Extracting specific characters from a text file

livos23 · April 10, 2009, 12:58am

I'm extremely new to scripting and linux in general, so please bear with me. The class I'm taking gives virtually no instruction at all, and so I'm trying to learn everything off the web.
Anyway, I'm trying to extract characters that follow after a specific pattern ( '<B><FONT FACE="Arial">' ) but before '<' in a text file. I'm having trouble because there are no spaces, so I can't use $. I'm not even sure what kind of commands I should be using. I tried working with awk, but that didn't get me exactly what I want. Now I'm trying to figure out other ways to do this, but I really have no idea where to start. Any help is greatly appreciated.

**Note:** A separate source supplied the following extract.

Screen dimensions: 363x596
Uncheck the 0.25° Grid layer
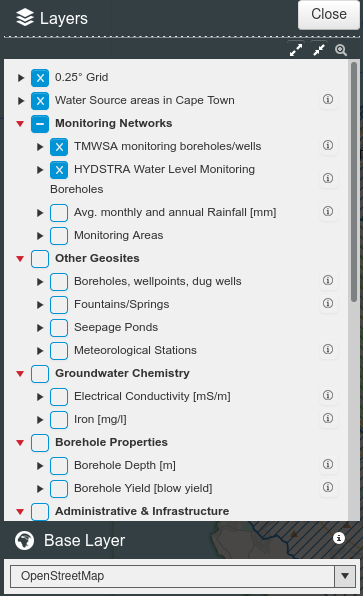[40, 78]
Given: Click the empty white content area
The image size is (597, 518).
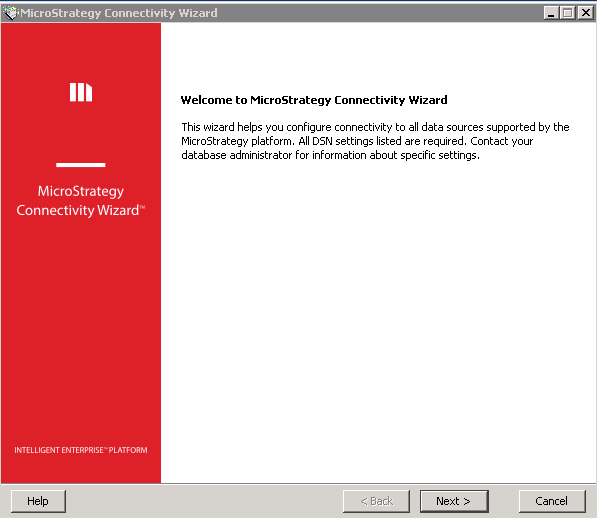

Franklin52 · April 10, 2009, 9:44am

Maybe this throws you too deep in sed but for scripting sed/awk is indispensable IMHO.

sed 's/.*">\(.*\)<.*/\1/'

It's an ordinary sed substitute command in this form: sed 's/remove this/with this/'

With sed you can save substrings with $.*$ and recall them back with \1, \2, \3 etc.

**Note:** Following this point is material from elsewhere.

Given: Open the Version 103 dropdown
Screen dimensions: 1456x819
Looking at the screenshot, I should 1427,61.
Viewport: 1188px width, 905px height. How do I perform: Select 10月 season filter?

The command isolates the piece after "> and before the last < in the substring $.*$ and recalls it back with \1.

Regards

fpmurphy · April 10, 2009, 10:20am

Here is an example of another way of doing it using sed

TMP=file.$$

cat <<EOT >$TMP
<header>
<description>This is description</description>
<content><B><FONT FACE="Arial">hello livos23</FONT></B></content>
</header>
EOT

# sed by default is greedy and removes up to last >
var=$(sed -n 's/\(<description>\)\([[:print:]]*\)<\/[^>]*>/\2/p' $TMP)
printf "$var\n"

# more general case
var=$(sed -n 's/^.*<B><FONT FACE="Arial">\([[:print:]][^<]*\).*$/\1/p' $TMP)
printf "$var\n"

rm $TMP

exit 0

The output is

This is description
hello livos23

quirkasaurus · April 10, 2009, 10:25am

sed -e 's/<[^>]*>//g' e.html

remove everything between < and > that's not a >.